CD2AP mediates the association of SHIP1 and Cbl, and the CD2AP/SHIP1 complex inhibits the E3 ubiquitin ligase activity of Cbl. (A) 293T cells were transfected with GFP-Cbl together with HA-CD2AP, 36 h after transfection, anti–HA-CD2AP immunoprecipitates from the lysate protein were immunoblotted with anti-Cbl.

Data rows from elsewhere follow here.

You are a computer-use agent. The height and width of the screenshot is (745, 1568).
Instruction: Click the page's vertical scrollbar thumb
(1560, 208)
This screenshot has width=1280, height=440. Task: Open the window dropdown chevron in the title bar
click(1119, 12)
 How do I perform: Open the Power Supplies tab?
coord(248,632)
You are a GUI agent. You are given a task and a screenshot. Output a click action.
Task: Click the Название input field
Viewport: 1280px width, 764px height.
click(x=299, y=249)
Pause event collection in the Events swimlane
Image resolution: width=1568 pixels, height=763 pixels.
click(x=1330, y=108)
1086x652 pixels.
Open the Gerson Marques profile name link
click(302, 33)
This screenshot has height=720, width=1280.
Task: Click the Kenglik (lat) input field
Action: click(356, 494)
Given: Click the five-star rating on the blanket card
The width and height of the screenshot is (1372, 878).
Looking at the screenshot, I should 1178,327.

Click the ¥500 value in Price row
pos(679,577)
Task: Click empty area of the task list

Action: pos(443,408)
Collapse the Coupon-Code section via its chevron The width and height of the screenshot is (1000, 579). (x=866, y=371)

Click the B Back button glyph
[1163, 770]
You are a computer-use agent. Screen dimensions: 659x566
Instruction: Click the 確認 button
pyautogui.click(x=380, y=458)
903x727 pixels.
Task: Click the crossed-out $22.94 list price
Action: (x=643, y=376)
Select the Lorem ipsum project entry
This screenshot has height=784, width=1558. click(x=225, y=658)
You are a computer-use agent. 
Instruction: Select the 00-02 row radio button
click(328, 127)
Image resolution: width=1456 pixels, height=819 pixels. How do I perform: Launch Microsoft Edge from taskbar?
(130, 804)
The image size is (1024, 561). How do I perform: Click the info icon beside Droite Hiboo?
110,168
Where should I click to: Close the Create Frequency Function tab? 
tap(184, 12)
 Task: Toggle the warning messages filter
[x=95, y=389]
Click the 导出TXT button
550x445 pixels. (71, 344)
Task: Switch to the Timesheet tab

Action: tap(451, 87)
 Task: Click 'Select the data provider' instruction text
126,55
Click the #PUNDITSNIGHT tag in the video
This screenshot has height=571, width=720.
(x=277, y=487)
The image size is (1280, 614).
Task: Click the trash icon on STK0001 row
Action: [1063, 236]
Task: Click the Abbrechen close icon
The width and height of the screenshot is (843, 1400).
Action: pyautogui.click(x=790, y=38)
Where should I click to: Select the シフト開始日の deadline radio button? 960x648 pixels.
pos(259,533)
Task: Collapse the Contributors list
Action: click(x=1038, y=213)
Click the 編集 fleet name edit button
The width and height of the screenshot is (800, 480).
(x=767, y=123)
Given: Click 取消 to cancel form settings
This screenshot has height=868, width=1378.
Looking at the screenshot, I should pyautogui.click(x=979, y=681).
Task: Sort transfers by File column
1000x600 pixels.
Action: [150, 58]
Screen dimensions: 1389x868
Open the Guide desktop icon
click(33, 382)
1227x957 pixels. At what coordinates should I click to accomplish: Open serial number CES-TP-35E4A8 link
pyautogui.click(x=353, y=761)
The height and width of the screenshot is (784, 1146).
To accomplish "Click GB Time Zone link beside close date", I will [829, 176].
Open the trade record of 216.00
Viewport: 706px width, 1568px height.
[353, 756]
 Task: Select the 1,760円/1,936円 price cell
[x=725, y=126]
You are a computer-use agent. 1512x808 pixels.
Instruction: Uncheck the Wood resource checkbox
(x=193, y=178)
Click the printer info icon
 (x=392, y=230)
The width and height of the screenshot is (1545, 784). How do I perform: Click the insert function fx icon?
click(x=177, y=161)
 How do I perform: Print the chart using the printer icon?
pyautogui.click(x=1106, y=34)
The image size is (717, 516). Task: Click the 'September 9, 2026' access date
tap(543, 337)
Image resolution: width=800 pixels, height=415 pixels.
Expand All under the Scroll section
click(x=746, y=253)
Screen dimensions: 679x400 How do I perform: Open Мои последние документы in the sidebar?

Aliquots of cell lysates were immunoblotted directly with an anti-Cbl Ab to visualize GFP-Cbl. (B) 293T cells were transfected with GFP-Cbl, together with HA-CD2AP and GFP-SHIP1; 36 h after transfection, SHIP1 was immunoprecipitated and immunoblotted with anti-Cbl and anti-HA Abs. Aliquots of cell lysates were immunoblotted directly with anti-Cbl and anti-HA Abs to visualize GFP-Cbl and HA-CD2AP. (C) 293T cells were transfected with the indicated expression plasmids together with HA-ubiquitin and Syk plasmids; 24 h after transfection, cells were incubated with 25 mM MG132 for 3 h. Syk was immunoprecipitated from the cell lysates and immunoblotted with anti-HA, anti-Syk, anti-SHIP1, and anti-Myc Abs. Aliquots of cell lysates were immunoblotted directly with indicated Abs. Data are representative of three independent experiments.

FIGURE 6

The CD2AP/SHIP1 complex and Cbl are recruited to BDCA2 and FcεR1γ complex after BDCA2 cross-linking in human primary pDCs. (A) pDCs were cross-linked using BDCA2 mAb for 0, 2, or 20 min. The pDCs were stained with anti-CD2AP and anti-SHIP1 Abs, as described in Materials and Methods. (B) pDCs were cross-linked using BDCA2 mAb for 0, 2, or 20 min. The pDCs were stained with anti-CD2AP, anti-FcεR1γ, and Alexa Fluor 647-con-jugated anti-Cbl Abs. Images were taken using a Leica confocal microscope. Original magnification ×1260.